→ **Source data**

════════════════════

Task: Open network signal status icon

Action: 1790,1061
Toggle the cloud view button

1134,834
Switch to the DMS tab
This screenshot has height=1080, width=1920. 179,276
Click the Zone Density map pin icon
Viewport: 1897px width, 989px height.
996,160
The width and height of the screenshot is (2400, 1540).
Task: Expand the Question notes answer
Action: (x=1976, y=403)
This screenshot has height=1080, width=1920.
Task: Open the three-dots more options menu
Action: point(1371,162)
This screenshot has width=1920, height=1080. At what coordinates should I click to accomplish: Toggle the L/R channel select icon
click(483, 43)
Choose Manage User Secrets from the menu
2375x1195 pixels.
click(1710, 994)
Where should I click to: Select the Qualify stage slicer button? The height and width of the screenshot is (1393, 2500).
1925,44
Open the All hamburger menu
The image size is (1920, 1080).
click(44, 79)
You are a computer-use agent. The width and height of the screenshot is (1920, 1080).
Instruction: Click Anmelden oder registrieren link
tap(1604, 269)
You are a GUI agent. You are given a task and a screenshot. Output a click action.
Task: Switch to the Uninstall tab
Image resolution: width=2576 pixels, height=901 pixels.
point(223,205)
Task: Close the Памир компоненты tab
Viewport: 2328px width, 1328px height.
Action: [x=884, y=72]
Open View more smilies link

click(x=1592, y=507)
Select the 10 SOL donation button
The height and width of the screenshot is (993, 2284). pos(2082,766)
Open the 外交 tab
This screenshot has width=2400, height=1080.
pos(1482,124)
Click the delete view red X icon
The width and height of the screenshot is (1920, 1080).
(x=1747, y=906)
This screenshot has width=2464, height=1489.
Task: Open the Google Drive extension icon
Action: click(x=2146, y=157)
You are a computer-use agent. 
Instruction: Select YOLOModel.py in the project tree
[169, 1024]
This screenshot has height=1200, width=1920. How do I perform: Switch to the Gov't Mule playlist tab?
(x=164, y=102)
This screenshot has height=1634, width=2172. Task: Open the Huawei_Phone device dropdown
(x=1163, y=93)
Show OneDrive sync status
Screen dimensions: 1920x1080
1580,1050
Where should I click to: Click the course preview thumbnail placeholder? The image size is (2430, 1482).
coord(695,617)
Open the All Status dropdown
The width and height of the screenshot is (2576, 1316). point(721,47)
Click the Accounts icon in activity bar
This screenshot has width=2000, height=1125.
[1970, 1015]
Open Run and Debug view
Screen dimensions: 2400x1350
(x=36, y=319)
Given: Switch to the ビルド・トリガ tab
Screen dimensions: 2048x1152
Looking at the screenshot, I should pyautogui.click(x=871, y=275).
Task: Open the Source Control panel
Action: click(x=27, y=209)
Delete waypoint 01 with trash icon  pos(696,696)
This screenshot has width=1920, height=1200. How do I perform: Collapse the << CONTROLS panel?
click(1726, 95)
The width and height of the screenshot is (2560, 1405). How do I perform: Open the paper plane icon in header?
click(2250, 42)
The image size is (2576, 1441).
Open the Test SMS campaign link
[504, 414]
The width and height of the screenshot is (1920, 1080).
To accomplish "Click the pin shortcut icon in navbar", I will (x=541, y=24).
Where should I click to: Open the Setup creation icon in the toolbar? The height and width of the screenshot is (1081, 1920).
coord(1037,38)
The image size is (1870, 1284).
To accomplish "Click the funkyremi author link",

════════════════════

→ **What you should do**
Every entry should be transcribed exactly, with nothing omitted.

→ **Solution to the problem**
Task: Open network signal status icon

Action: 1790,1061
Toggle the cloud view button

1134,834
Switch to the DMS tab
This screenshot has height=1080, width=1920. 179,276
Click the Zone Density map pin icon
Viewport: 1897px width, 989px height.
996,160
The width and height of the screenshot is (2400, 1540).
Task: Expand the Question notes answer
Action: (x=1976, y=403)
This screenshot has height=1080, width=1920.
Task: Open the three-dots more options menu
Action: point(1371,162)
This screenshot has width=1920, height=1080. At what coordinates should I click to accomplish: Toggle the L/R channel select icon
click(483, 43)
Choose Manage User Secrets from the menu
2375x1195 pixels.
click(1710, 994)
Where should I click to: Select the Qualify stage slicer button? The height and width of the screenshot is (1393, 2500).
1925,44
Open the All hamburger menu
The image size is (1920, 1080).
click(44, 79)
You are a computer-use agent. The width and height of the screenshot is (1920, 1080).
Instruction: Click Anmelden oder registrieren link
tap(1604, 269)
You are a GUI agent. You are given a task and a screenshot. Output a click action.
Task: Switch to the Uninstall tab
Image resolution: width=2576 pixels, height=901 pixels.
point(223,205)
Task: Close the Памир компоненты tab
Viewport: 2328px width, 1328px height.
Action: [x=884, y=72]
Open View more smilies link

click(x=1592, y=507)
Select the 10 SOL donation button
The height and width of the screenshot is (993, 2284). pos(2082,766)
Open the 外交 tab
This screenshot has width=2400, height=1080.
pos(1482,124)
Click the delete view red X icon
The width and height of the screenshot is (1920, 1080).
(x=1747, y=906)
This screenshot has width=2464, height=1489.
Task: Open the Google Drive extension icon
Action: click(x=2146, y=157)
You are a computer-use agent. 
Instruction: Select YOLOModel.py in the project tree
[169, 1024]
This screenshot has height=1200, width=1920. How do I perform: Switch to the Gov't Mule playlist tab?
(x=164, y=102)
This screenshot has height=1634, width=2172. Task: Open the Huawei_Phone device dropdown
(x=1163, y=93)
Show OneDrive sync status
Screen dimensions: 1920x1080
1580,1050
Where should I click to: Click the course preview thumbnail placeholder? The image size is (2430, 1482).
coord(695,617)
Open the All Status dropdown
The width and height of the screenshot is (2576, 1316). point(721,47)
Click the Accounts icon in activity bar
This screenshot has width=2000, height=1125.
[1970, 1015]
Open Run and Debug view
Screen dimensions: 2400x1350
(x=36, y=319)
Given: Switch to the ビルド・トリガ tab
Screen dimensions: 2048x1152
Looking at the screenshot, I should pyautogui.click(x=871, y=275).
Task: Open the Source Control panel
Action: click(x=27, y=209)
Delete waypoint 01 with trash icon  pos(696,696)
This screenshot has width=1920, height=1200. How do I perform: Collapse the << CONTROLS panel?
click(1726, 95)
The width and height of the screenshot is (2560, 1405). How do I perform: Open the paper plane icon in header?
click(2250, 42)
The image size is (2576, 1441).
Open the Test SMS campaign link
[504, 414]
The width and height of the screenshot is (1920, 1080).
To accomplish "Click the pin shortcut icon in navbar", I will (x=541, y=24).
Where should I click to: Open the Setup creation icon in the toolbar? The height and width of the screenshot is (1081, 1920).
coord(1037,38)
The image size is (1870, 1284).
To accomplish "Click the funkyremi author link",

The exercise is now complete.